The antenna on the cubeSat will transmit a simple radio signal that can be received by the Hermanus high frequency/direction finding (HF/DF) array and the SuperDARN radar in Antarctica, as well as the rest of the SuperDARN network.

It was successfully launched on 21 November 2013 (see: AMSAT article and SANSA article). Above is the first image captured by TshepisoSAT from space.

What is your current area of research?

Source: http://en.wikipedia.org/wiki/Space_debris#mediaviewer/File:PAM-D_module_crash_in_Saudi_Arabian_desert.png Source: http://en.wikipedia.org/wiki/Space_debris#mediaviewer/File:PAM-D_module_crash_in_Saudi_Arabian_desert.png

In 2013, I started my PhD research on the topic “Radar System Design for Detection, Tracking and Classification of Space Debris”, as part of the Radar Remote Sensing Group at UCT. My supervisors are Prof M.R. Inggs and Dr A.K. Mishra.

Africa is increasingly becoming space “active”. It requires a large amount of work and funds to build and launch a satellite.

So, when these satellites are operational and providing data to perform necessary research such as in the field of space weather, it is very important to ensure their safety until they have served their purpose.

However, satellites have been sent into space since the late 1950’s, and in fact, most of them are still in space.

Source: http://orbitaldebris.jsc.nasa.gov/model/evolmodel.html#LEGEND

Source: http://orbitaldebris.jsc.nasa.gov/model/evolmodel.html#LEGEND

As a result, there is a growing number of objects (formed by explosions and collisions) that present a hazard to both manned and unmanned satellites and to humans on Earth.

This artificial space debris comes in various sizes (up to 10 cm in diameter) and tends to move at very high speeds (up to 28 km/hr).

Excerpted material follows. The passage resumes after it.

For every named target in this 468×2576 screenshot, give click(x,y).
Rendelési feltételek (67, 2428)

There is evidence of satellite parts that have been damaged by these objects; an example of this can be seen in the picture above.

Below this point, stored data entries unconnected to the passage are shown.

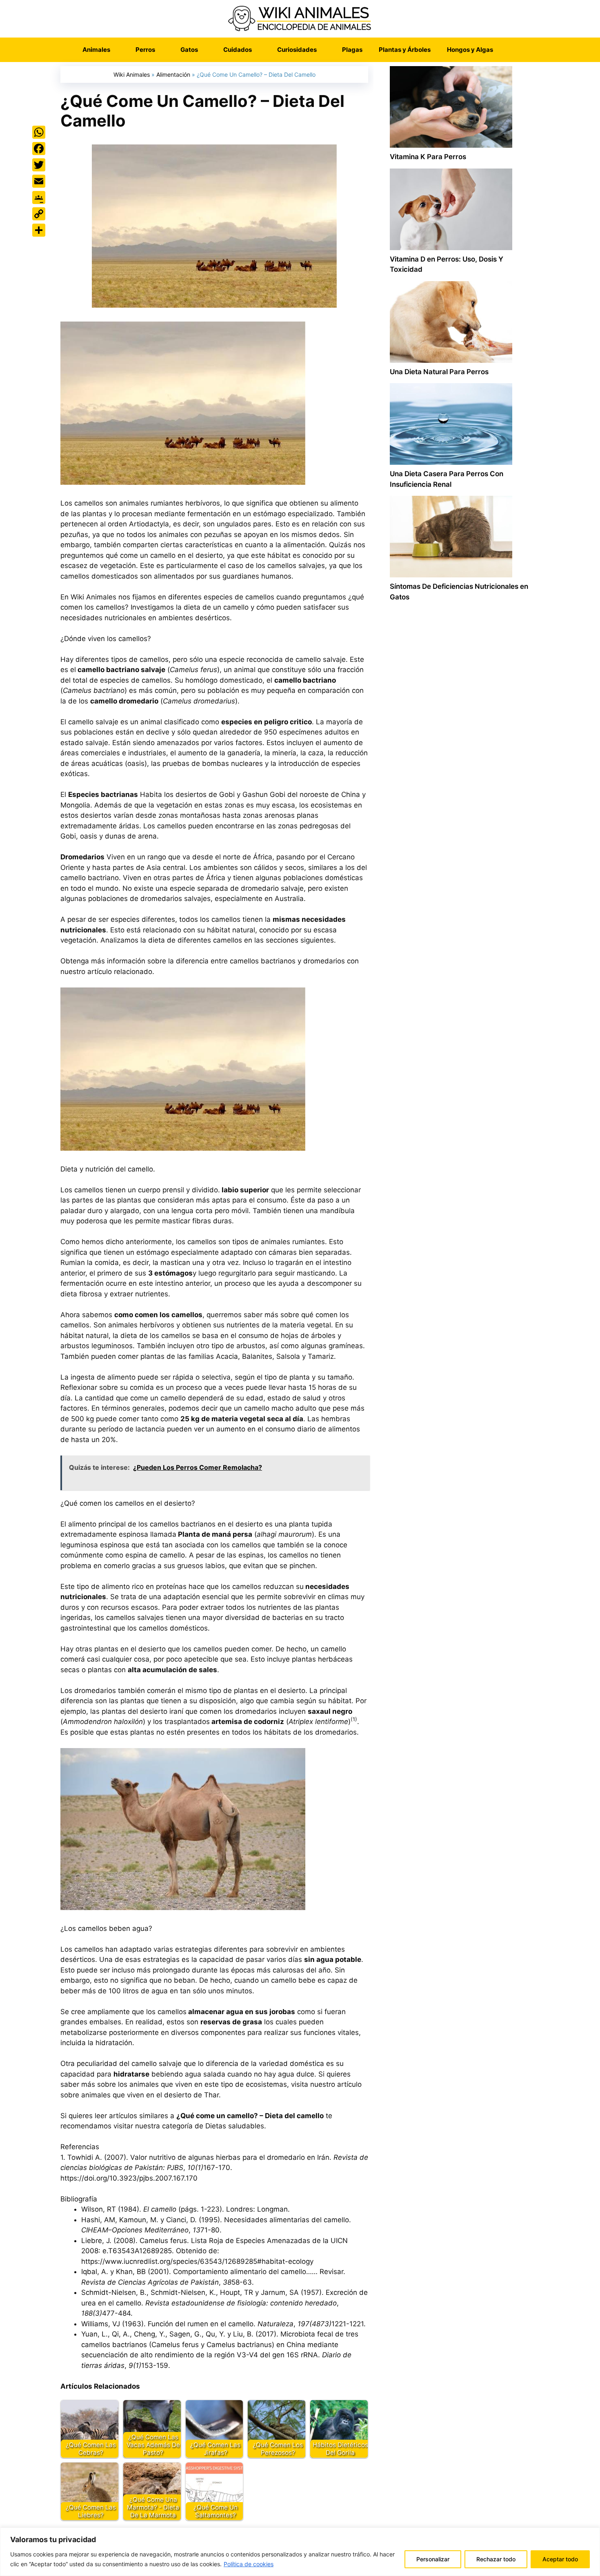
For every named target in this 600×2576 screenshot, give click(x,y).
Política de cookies (248, 2563)
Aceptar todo (560, 2559)
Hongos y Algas (470, 49)
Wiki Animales (131, 74)
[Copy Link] (39, 214)
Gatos (189, 49)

My research focuses on space debris in the Low Earth Orbit (LEO). The figure below shows the expected growth of these objects, as predicted by space debris models from NASA.

Why did you decide on this particular project?

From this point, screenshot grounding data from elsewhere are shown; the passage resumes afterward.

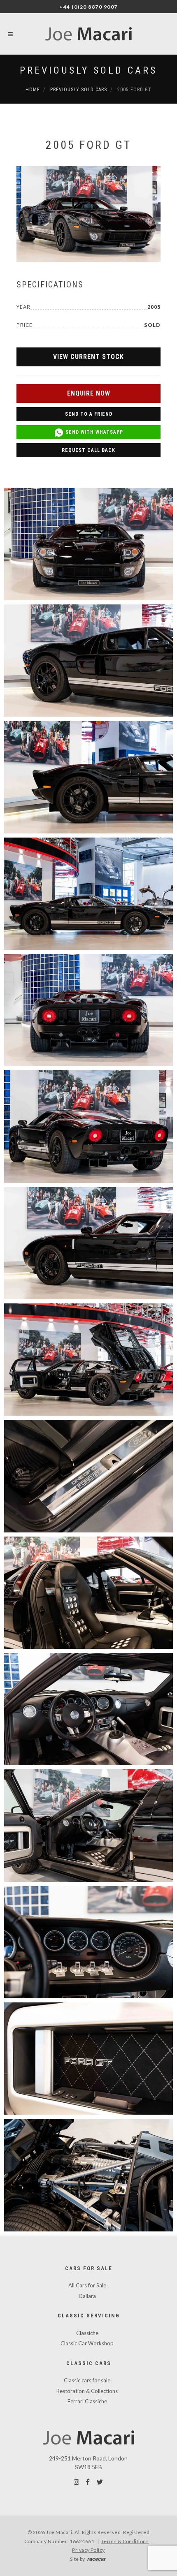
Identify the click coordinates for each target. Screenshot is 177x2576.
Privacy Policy (88, 2550)
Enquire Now (88, 393)
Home (33, 90)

There is clearly a need to get a better understanding of these objects, in order to implement mitigation measures, such as their removal and collision avoidance. High resolution imaging, detection and monitoring of space debris can be done by use of available radio telescope receivers in a radar system.

Data obtained from the radar can be can be used to determine debris parameters, such as size, velocity and altitude, which are used to classify space debris. Some of the available radio telescopes are the KAT-7 radio telescope, MeerKAT (when completed), and the HF radar in Antarctica.

We wish Doreen much success with her PhD research.